Andrew Jackson was a national hero for his defeat of the British at the Battle of New Orleans
in the War of 1812. He was born in what is today Lancaster County, South Carolina, and later moved to what is now Nashville,
Tennessee. In 1796, after serving as a delegate to Tennessee's first Constitutional Convention, Jackson was the first person
elected to the U.S. House of Representatives from the state of Tennessee. The following year, he won a seat in the U.S. Senate
but soon resigned for personal and financial reasons. From 1798 to 1804 he served as a superior court judge in Tennessee,
and then retired to live the life of a country gentleman.
When war broke out in 1812, Jackson returned to public life as a military leader and rose to the rank of
major general. His 1815 defeat of the British at the Battle of New Orleans won him widespread fame; he became the South's
great hero and was affectionately known as "Old Hickory." After serving briefly as governor of Florida when it was admitted
as a new U.S. territory in 1821, Jackson returned to the Senate and in 1824 ran for president against Henry Clay, John Quincy
Adams, and William Crawford. The House of Representatives decided the election in favor of Adams, because no candidate had
an electoral majority. Jackson possessed the largest popular vote, but he narrowly lost the election despite his supporters'
charges of a "corrupt bargain" between the Clay and Adams adherents. Four years later, Jackson was elected to the first of
two terms as the seventh president of the United States.

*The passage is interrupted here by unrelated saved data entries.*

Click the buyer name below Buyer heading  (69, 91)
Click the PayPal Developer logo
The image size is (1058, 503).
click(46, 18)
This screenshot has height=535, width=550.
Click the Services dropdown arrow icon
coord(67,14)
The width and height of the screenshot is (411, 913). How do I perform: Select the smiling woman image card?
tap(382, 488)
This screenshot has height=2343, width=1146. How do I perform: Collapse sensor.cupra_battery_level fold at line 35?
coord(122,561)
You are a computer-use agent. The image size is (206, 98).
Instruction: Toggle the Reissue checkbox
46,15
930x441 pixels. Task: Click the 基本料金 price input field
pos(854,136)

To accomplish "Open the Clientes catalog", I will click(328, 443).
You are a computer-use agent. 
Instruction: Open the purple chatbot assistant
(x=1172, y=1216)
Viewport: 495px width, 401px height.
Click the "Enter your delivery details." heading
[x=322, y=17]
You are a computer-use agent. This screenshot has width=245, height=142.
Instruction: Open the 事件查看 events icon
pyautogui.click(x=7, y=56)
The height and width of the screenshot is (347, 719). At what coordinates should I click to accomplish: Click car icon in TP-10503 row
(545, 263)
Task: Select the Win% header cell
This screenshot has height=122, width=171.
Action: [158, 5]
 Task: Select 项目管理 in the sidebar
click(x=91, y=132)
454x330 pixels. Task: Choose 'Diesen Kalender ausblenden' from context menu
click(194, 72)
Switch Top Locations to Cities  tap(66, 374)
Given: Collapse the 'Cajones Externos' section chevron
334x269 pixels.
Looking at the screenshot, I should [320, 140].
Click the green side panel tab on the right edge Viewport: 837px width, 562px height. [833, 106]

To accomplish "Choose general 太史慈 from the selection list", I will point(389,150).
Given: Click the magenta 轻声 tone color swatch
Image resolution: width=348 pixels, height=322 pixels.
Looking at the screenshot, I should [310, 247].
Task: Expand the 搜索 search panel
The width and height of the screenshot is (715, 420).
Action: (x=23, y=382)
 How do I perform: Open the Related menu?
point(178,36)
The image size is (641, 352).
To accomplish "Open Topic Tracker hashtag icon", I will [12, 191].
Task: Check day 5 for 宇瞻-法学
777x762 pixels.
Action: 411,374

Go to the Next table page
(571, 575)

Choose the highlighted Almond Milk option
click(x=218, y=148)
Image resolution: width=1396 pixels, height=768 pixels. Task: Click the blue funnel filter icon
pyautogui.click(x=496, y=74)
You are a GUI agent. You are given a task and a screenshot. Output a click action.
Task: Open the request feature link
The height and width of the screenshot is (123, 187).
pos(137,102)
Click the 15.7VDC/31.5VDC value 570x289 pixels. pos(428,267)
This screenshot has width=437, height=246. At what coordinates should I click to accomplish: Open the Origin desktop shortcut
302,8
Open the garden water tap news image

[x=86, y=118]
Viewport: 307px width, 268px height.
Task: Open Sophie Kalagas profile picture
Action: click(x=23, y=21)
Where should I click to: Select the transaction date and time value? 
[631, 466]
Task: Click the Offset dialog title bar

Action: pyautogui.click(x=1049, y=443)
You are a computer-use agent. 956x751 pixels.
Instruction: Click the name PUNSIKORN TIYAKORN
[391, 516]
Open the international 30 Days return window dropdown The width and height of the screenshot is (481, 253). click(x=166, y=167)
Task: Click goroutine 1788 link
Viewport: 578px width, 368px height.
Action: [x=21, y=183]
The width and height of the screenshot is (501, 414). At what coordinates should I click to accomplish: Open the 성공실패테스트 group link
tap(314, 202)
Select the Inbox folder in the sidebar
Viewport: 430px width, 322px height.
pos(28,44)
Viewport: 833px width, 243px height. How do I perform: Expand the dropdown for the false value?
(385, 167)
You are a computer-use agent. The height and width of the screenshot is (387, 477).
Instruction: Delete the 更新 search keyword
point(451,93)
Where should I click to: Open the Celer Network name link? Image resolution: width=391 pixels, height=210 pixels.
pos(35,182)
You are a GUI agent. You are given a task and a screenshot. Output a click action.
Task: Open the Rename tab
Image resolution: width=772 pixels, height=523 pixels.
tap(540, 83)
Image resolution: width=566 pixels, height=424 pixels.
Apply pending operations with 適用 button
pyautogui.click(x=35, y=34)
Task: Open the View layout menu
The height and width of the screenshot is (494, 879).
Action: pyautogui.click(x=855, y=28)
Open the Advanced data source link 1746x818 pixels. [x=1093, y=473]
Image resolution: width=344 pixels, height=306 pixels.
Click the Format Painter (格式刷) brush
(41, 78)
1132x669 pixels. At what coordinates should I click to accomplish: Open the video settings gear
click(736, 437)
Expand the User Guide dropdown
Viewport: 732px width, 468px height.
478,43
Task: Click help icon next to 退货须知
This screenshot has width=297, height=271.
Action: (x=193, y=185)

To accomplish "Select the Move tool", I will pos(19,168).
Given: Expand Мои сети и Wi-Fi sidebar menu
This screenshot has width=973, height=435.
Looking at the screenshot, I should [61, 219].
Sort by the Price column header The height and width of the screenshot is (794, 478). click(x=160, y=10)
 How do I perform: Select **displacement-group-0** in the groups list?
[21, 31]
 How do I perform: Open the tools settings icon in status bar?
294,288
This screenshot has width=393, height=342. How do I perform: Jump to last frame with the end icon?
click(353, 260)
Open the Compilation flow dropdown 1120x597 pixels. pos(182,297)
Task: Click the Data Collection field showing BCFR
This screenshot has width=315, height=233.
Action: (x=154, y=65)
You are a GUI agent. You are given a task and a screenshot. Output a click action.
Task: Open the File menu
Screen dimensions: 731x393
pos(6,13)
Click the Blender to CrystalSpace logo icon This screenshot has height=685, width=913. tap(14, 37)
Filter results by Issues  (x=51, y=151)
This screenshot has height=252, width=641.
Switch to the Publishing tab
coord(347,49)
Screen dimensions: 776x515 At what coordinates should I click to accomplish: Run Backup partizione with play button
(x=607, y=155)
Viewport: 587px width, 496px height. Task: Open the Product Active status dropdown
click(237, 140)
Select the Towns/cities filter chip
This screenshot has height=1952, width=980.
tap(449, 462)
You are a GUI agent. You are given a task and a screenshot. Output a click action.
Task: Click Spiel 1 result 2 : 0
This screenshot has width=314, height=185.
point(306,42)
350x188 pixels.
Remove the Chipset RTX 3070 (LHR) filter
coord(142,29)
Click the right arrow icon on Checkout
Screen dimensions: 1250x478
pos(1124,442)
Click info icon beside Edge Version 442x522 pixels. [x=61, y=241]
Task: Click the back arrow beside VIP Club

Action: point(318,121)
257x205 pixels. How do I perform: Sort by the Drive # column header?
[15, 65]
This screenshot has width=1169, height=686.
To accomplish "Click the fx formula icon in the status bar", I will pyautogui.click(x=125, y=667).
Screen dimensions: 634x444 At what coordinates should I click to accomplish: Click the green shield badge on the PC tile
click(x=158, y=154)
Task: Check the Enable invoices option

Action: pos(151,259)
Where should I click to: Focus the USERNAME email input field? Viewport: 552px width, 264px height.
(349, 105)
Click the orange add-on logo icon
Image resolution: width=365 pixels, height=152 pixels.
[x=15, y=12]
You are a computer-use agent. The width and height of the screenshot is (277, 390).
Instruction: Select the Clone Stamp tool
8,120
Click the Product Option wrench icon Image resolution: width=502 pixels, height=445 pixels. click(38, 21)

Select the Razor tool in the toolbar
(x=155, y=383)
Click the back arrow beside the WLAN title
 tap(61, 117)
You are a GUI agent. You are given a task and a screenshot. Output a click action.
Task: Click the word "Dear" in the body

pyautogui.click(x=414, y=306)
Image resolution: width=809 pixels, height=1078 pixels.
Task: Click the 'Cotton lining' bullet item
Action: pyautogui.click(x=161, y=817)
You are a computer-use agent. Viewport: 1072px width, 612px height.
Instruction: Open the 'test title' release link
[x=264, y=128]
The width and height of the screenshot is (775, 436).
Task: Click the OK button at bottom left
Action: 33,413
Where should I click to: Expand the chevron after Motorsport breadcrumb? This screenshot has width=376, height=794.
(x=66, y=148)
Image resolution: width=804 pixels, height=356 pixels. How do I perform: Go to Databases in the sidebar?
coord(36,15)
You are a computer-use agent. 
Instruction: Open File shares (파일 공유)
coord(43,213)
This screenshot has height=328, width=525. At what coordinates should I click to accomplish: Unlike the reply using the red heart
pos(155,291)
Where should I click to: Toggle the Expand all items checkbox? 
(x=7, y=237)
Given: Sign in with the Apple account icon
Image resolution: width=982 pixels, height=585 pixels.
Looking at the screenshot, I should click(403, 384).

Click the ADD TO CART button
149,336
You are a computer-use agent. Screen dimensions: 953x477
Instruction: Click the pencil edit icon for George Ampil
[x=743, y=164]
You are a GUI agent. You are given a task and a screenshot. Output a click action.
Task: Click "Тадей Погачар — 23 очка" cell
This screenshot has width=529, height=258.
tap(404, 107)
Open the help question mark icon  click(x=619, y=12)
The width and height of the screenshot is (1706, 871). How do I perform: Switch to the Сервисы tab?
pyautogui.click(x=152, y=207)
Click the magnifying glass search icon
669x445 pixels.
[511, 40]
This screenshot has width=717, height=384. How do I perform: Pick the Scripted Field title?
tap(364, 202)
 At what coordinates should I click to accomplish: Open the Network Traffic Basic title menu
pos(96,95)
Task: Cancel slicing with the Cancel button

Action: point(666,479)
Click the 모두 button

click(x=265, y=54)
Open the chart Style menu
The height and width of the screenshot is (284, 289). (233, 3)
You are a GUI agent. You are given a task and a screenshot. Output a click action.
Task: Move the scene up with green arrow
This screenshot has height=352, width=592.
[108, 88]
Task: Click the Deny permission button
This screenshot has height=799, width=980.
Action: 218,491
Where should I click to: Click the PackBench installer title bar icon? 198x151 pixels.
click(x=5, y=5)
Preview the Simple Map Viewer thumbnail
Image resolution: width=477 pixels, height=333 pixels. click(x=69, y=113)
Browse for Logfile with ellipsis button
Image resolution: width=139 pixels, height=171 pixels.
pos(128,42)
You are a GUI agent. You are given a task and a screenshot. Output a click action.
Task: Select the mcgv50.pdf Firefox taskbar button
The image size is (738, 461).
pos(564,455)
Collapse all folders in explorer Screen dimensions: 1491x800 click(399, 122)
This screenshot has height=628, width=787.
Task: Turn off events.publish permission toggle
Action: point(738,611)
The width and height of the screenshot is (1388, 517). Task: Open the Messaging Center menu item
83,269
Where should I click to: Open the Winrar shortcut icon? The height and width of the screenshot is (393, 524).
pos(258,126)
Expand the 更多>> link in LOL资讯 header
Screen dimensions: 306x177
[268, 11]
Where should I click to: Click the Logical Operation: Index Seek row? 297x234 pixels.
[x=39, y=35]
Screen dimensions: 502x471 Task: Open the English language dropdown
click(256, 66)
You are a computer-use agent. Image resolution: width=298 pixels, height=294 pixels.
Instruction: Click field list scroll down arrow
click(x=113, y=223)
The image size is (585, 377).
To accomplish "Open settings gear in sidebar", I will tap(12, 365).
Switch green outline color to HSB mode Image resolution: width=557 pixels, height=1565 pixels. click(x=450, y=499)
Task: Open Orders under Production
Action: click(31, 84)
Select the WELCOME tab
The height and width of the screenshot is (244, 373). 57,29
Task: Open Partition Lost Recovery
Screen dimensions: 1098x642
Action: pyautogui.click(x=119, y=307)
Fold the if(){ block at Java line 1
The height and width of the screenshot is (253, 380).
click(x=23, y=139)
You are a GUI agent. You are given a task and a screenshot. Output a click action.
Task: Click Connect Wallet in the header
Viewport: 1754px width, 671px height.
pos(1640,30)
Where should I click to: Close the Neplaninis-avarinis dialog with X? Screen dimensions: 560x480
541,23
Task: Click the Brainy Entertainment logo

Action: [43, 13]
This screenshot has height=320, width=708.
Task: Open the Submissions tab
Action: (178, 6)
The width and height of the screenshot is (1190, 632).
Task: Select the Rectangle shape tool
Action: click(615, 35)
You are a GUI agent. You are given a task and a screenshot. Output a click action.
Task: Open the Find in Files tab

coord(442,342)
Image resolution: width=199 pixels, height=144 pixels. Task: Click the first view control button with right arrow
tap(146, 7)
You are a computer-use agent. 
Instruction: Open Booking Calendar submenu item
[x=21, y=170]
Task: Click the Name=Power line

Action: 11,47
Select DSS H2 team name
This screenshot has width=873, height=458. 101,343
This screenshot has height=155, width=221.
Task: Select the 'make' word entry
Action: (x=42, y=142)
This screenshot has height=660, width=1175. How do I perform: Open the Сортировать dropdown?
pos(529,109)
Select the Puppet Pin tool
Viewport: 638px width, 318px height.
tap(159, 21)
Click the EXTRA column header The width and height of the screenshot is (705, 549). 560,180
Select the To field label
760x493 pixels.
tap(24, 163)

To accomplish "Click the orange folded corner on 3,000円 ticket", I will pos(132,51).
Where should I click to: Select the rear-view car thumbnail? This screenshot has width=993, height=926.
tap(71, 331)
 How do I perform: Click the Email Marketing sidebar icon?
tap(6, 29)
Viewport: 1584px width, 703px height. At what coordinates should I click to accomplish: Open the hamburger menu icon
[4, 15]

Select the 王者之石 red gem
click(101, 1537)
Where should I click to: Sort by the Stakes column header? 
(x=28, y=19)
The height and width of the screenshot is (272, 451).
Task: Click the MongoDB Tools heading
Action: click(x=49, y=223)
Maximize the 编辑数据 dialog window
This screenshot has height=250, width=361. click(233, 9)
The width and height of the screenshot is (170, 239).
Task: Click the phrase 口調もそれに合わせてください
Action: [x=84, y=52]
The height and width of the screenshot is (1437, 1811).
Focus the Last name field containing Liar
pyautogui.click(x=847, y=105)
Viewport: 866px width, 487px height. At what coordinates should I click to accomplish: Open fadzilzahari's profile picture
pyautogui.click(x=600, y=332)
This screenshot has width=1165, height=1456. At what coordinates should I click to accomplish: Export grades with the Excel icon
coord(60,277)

Beloved by his supporters as a champion of the common man, Jackson met with controversy during both of his
terms. A principal topic early in his administration was nullification, as South Carolinians threatened to nullify federal
tariffs they found oppressive–-or secede if not permitted to do so. The president made clear that he stood firmly for
the Union, and he fought hard to pass a tariff act to resolve the issue. The debate over nullification and states' rights
continued into the 1832 presidential campaign, and only eased the following year with the passage of a compromise tariff engineered
by Henry Clay.
Jackson's long fight against a bill to recharter the Bank of the United States was also a source of political
conflict during the 1832 campaign. His anti-bank stance appeared democratic to voters, however, and Jackson was elected to
a second term, defeating Henry Clay, who supported a national financial institution. Jackson, who wanted to ensure the demise
of the bank, subsequently withdrew federal monies and deposited them in state banks, an action thought to have contributed
to the economic Panic of 1837. In addition, Jackson would later receive criticism when thousands of Native Americans were
forced to relinquish their land and relocate to Indian Territory (now Oklahoma).
A strong chief executive who expanded the power of the presidency, Jackson also exerted significant influence
over the Democratic Party. After dictating his choice of a successor (Martin Van Buren), Jackson retired to his country home,
the Hermitage, near Nashville. He died there in 1845.